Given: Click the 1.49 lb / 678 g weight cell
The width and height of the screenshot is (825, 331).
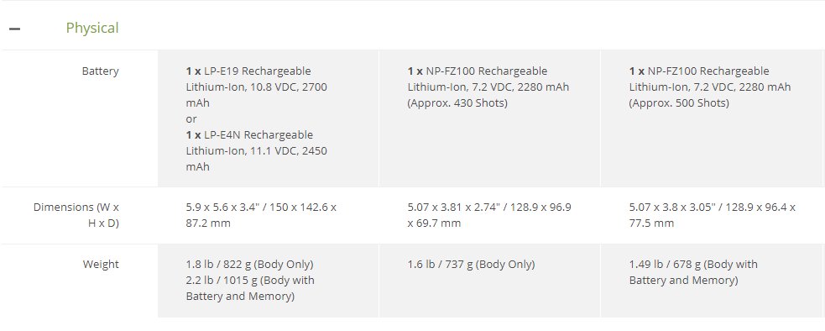Looking at the screenshot, I should [x=693, y=272].
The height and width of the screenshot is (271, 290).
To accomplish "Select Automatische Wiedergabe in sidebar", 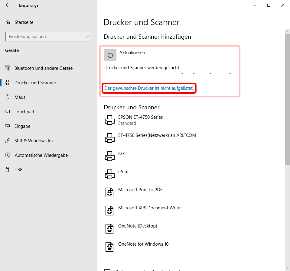I will [41, 155].
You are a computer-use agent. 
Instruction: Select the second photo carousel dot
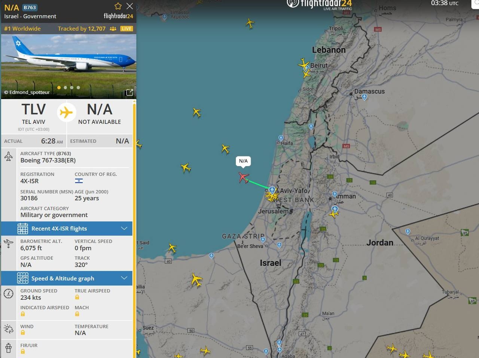pos(65,88)
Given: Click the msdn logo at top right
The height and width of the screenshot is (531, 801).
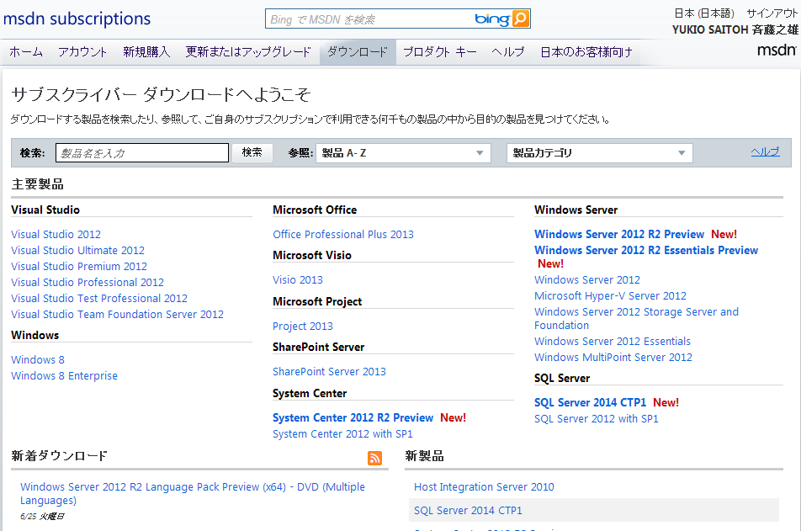Looking at the screenshot, I should (x=776, y=50).
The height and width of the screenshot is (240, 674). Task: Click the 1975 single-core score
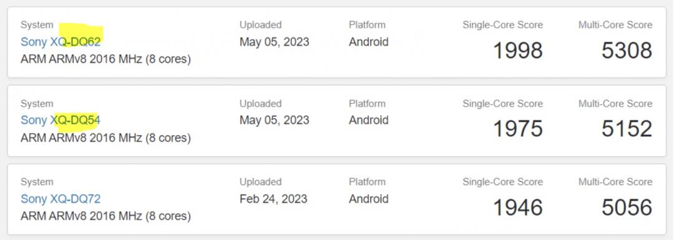517,129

□ □ □ □ □ □ □

Lay out the entries as a JSON list of strings, starting at the line containing "The height and width of the screenshot is (240, 674)." and continuing through the end of the entries, one string per line with blank lines left out. Omit the pictures.

§ EXERCISE OUTPUT:
[
  "The height and width of the screenshot is (240, 674). Task: Click the 1975 single-core score",
  "517,129"
]